Comment Re:Moral (Score 1) 124
UK perspective here:
Cards in the UK (both credit and debit*) used to be processed in much the same way americans describe their credit card processing now. You handed your card to the retailer who swiped it (in shops this would happen in your presense but I belive in places like restarants they would often take it away and swipe it) and gave you a reciept for to sign.
Then chip and pin came in and retailers were strongly encouraged** to switch. The need to get the customer to type the pin meant that portable card terminals became common and cards were generally no longer taken out of customers sight. In the early days of chip and pin it was common to hand your card to the retailer who would run it down a combined swipe/chip reader. That seems to have fallen out of use now with the normal method being for the customer to insert their card in a smartcard only slot on the pin pad (there is also typically a swipecard slot on the pin pad but it's seperate from the smarcard slot and rarely used for payment***).
More recently contactless NFC cards have come in for small payments. I haven't used one yet though.
You do still occasionally come across a retailer who hasn't caught up with the times though and still does things the old fassioned way with the assistant swiping the card in a reader behind the counter. My most recent such experiance was at scan computers. Imprint machines also still exist though I belive they are generally only used during power cuts and I don't think i've ever had my card processed on one.

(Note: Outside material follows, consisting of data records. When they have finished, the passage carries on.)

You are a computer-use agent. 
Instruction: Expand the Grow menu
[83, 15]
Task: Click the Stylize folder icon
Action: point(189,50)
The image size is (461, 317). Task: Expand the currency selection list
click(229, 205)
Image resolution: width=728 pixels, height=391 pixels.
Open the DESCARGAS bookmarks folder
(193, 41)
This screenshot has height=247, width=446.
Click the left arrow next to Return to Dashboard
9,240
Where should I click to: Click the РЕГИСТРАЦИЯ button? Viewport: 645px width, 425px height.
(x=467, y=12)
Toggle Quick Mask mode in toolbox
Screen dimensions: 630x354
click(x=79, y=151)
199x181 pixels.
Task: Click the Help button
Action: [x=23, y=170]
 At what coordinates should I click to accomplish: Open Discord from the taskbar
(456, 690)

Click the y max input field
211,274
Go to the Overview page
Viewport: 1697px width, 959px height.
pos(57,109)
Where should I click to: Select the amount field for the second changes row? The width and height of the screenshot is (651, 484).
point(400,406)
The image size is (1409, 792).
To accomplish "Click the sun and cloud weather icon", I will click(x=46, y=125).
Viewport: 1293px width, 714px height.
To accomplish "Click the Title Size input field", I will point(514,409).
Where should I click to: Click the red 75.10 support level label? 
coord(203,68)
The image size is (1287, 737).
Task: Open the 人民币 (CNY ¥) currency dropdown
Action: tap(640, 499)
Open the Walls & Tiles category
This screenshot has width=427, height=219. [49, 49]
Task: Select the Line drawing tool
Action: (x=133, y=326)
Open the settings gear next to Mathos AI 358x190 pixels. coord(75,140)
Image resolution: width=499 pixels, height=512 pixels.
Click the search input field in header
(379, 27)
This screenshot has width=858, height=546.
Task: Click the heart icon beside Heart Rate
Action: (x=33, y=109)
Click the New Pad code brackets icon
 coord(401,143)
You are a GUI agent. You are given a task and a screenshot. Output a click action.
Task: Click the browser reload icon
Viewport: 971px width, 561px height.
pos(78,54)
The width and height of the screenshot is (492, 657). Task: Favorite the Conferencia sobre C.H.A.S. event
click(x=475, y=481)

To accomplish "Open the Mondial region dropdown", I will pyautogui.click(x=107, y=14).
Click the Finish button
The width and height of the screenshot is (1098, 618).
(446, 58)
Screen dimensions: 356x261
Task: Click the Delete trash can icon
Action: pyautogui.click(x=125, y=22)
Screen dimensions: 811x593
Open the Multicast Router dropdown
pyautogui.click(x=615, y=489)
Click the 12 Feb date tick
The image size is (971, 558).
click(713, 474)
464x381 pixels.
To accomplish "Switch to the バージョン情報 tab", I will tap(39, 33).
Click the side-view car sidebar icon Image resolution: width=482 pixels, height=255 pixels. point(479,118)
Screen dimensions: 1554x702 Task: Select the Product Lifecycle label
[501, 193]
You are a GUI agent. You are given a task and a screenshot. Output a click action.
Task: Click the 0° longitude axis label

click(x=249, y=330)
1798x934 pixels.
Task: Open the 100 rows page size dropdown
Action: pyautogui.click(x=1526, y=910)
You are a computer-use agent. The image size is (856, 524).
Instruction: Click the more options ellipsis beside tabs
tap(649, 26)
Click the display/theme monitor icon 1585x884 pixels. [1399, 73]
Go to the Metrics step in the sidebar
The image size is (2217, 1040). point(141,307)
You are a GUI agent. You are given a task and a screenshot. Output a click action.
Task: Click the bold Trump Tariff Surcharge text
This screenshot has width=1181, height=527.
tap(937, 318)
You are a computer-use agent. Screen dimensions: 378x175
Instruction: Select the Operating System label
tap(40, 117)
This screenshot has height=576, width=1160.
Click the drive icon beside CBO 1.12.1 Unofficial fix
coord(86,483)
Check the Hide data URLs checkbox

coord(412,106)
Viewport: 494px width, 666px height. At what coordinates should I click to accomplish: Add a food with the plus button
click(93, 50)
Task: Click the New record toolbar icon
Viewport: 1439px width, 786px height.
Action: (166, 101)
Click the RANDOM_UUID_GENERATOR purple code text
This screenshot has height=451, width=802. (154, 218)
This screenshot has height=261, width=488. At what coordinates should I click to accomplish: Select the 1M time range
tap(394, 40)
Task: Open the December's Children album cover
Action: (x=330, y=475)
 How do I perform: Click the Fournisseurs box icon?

* The dichtomy between credit card transaction methods and debit card transaction methods that americans describe did not happen here. Credit and debit cards were and are used in the same ways on the same terminals. We do have "electronic only" debit cards that are given to children and people with terrible credit history but they are the exception not the rule.
** AIUI the card companies would accept the risk (or try and push it onto consumers by claiming that chip and pin made fraud impossible) for fraudulent chip and pin transactions whereas for fraudulent swipe and sign transactions they put the risk on the retailer.
*** Some retailers use the swipecard slot for loyalty cards, it can also be used for credit/debit cards but retailers are increasingly reluctant to do that because of the fraud risk. I imagine it sucks to be in the UK with a foriegn issued non-chip card.